MOSCOW (MRC) -- S&B has announced the successful, on-time completion of two NGL fractionation plants for Phillips 66, reported Hydrocarbonprocessing.
The plants have a combined capacity of 300,000 bpd, quadrupling the processing capacity at the Phillips 66 Sweeny Hub.
“The successful completion of this project is due to our team and the partnership we created with Phillips 66 throughout the entire process,” said David Taylor, COO of S&B Engineers and Constructors. “Planning, designing, and building a large-scale plant, such as this, takes a significant amount of time and effort. Phillips 66 trusted our processes, procedures and workflows, which created an environment that allowed us all to succeed.”
The on-time mechanical completion of this project has increased significance because peak construction occurred at a time when COVID-19 cases were rising in the United States.
“Safety is our number one value at S&B,” said Taylor. “With 2,000 people working on site, we took precautions early to ensure the safety of our team members. Mandates for face coverings, staggered lunches and buses, social distancing, and compliance auditing were all important protocol changes that our team members had to accommodate to keep each other safe.”
In the last five years, S&B has designed and built 13 NGL fractionation plants. With the completion of this project S&B has now designed and installed more than 2 MMbpd of NGL fractionation capacity for its clients.
This project added the second and third fractionation plants to the original first train built for Phillips 66. All three plants were executed contractually lump sum in the Phillips 66 Sweeny Hub in Old Ocean, Texas.
As MRC informed before, last month, US refiner Phillips 66 said it plans to reconfigure its refinery in Rodeo, California to produce renewable fuels from used cooking oil, fats, greases and soybean oils.

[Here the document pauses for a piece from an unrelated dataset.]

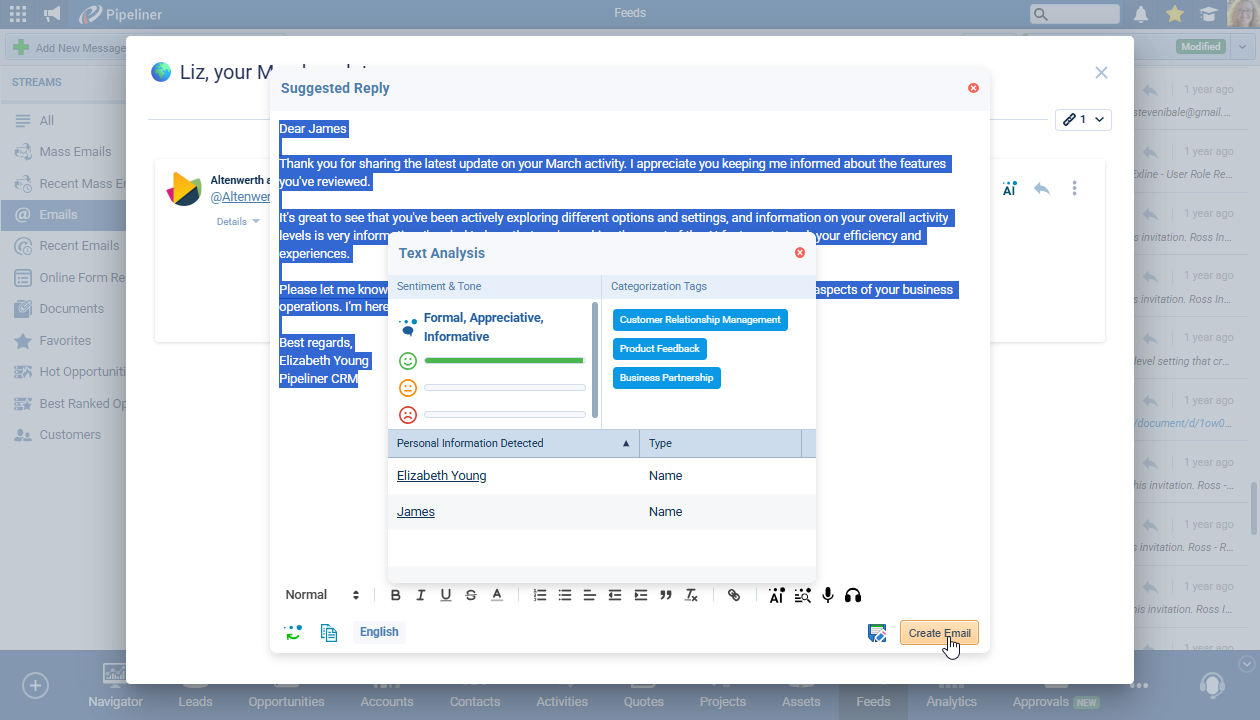The image size is (1260, 720).
Task: Click the microphone dictation icon
Action: point(828,595)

We remind that US-based Phillips 66 remains open to developing another ethane cracker for its Chevron Phillips Chemical (CP Chem) joint venture, the refiner's CEO said in March 2018.

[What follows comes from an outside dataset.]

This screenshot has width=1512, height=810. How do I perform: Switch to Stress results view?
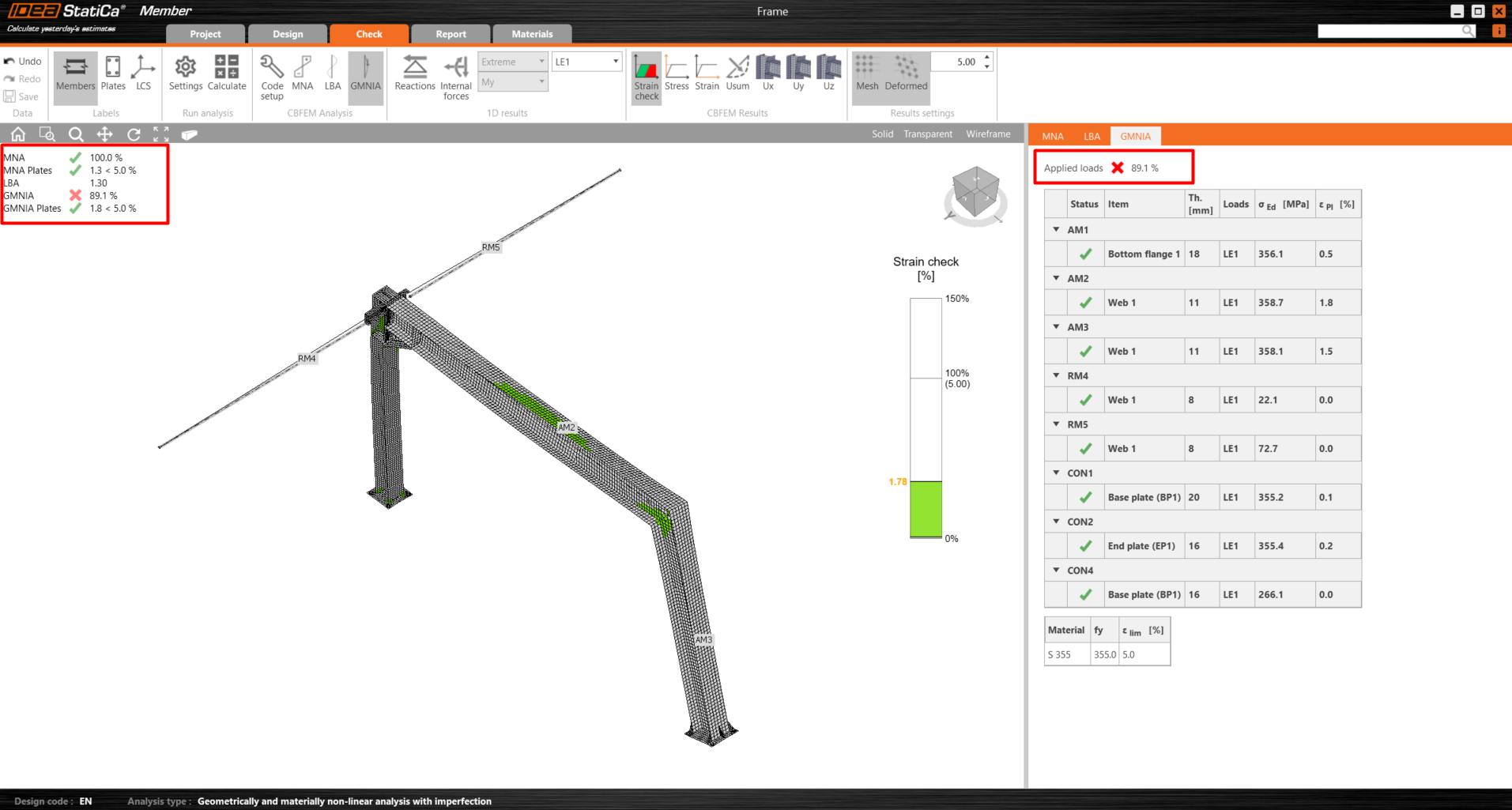[677, 73]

Ethylene and propylene are feedstocks for producing polyethylene (PE) and polypropylene (PP).
According to MRC's ScanPlast report, Russia's estimated PE consumption totalled 1,594,510 tonnes in the first nine months of 2020, up by 1% year on year. Only high denstiy polyethylene (HDPE) shipments increased. At the same time, PP shipments to the Russian market reached 880,130 tonnes in the nine months of 2020 (calculated using the formula: production minus exports plus imports, excluding producers' inventories as of 1 January, 2020). Supply increased exclusively of PP random copolymer.